╭─ MATERIAL TO PROCESS
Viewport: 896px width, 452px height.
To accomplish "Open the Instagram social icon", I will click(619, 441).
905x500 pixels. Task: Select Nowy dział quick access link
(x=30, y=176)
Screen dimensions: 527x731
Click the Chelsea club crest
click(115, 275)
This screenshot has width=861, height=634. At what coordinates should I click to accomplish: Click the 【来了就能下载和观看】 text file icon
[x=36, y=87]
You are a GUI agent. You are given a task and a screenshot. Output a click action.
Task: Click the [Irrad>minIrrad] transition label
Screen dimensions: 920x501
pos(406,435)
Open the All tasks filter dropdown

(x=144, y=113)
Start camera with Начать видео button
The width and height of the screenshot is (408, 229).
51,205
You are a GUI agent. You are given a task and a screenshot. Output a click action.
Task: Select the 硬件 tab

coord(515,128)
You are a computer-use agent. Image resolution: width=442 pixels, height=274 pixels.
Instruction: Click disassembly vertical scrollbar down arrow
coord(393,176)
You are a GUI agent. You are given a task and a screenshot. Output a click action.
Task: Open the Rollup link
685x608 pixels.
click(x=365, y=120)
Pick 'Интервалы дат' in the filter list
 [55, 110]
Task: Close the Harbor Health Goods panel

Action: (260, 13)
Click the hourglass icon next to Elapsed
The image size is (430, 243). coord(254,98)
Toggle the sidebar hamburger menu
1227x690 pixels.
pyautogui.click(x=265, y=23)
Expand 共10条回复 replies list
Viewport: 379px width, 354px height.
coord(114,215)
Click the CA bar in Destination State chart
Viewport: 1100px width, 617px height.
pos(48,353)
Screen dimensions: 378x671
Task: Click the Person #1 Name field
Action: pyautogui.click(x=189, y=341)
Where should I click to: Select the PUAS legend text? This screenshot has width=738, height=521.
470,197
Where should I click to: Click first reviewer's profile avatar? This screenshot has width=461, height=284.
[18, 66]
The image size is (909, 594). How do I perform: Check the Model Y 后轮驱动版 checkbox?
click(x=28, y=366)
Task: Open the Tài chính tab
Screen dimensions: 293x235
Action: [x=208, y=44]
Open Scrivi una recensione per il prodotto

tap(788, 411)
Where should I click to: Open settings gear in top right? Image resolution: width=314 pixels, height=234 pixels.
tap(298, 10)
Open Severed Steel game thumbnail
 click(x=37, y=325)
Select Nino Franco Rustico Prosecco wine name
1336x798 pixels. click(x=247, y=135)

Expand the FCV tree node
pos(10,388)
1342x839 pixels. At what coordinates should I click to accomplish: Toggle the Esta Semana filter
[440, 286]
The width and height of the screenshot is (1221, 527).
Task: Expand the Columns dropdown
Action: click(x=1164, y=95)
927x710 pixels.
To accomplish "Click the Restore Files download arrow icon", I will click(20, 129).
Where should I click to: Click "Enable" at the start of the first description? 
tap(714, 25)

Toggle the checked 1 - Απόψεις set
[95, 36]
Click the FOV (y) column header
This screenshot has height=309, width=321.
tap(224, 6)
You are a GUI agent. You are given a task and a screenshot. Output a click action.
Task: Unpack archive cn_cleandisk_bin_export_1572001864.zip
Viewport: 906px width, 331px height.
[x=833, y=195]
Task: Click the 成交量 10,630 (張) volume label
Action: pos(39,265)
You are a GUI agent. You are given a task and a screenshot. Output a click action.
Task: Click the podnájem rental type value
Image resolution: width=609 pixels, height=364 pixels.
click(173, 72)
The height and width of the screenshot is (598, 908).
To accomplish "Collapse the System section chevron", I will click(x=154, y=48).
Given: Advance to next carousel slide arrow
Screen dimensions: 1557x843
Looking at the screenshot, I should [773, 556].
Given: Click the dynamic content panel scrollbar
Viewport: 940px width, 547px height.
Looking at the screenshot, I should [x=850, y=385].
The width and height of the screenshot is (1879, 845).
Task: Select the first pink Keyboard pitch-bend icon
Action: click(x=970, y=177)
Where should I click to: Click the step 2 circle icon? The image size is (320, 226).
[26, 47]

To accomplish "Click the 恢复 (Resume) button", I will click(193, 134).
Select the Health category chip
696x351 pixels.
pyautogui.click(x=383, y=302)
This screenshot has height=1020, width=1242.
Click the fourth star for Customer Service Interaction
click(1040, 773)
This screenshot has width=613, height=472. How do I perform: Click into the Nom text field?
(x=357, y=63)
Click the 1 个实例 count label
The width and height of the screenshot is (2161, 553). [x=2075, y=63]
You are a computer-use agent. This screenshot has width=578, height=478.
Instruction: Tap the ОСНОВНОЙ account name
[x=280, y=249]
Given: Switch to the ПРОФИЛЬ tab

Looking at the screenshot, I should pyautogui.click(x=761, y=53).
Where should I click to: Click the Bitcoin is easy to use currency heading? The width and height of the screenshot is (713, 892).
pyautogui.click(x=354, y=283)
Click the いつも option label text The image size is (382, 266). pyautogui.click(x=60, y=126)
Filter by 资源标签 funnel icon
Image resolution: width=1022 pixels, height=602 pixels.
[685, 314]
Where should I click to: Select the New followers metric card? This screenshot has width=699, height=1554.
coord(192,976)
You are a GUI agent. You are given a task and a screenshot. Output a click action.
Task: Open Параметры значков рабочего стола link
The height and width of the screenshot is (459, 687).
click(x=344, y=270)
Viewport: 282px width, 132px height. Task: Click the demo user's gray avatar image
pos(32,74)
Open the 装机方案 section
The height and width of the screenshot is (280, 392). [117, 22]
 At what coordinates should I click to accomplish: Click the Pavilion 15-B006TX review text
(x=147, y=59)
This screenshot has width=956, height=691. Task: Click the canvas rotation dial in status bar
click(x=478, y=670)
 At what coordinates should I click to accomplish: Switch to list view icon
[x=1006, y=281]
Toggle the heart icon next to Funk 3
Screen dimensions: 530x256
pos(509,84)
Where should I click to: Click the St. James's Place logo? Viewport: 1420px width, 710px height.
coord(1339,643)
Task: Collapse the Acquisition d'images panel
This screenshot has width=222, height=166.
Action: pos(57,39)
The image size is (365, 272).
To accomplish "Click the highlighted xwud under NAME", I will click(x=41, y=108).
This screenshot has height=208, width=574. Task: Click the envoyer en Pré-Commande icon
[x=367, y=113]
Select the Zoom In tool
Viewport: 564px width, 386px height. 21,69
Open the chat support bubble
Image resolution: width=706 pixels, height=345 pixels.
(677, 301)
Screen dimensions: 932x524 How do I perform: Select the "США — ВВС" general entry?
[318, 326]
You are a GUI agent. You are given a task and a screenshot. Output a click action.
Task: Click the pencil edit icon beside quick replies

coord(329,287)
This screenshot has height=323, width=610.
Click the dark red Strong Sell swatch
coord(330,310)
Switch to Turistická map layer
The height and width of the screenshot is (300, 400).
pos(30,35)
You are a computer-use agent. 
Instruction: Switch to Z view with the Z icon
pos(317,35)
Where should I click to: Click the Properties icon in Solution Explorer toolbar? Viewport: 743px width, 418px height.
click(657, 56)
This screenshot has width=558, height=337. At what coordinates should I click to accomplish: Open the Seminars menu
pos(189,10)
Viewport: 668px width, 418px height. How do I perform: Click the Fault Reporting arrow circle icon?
╰─
**PROBLEM TO SOLVE:**
Your response should be each line that includes the word "computer", copied from the records.

**EXPECTED OUTPUT:**
You are a computer-use agent. Image resolution: width=442 pixels, height=274 pixels.
You are a computer-use agent. This screenshot has width=578, height=478.
You are a computer-use agent. 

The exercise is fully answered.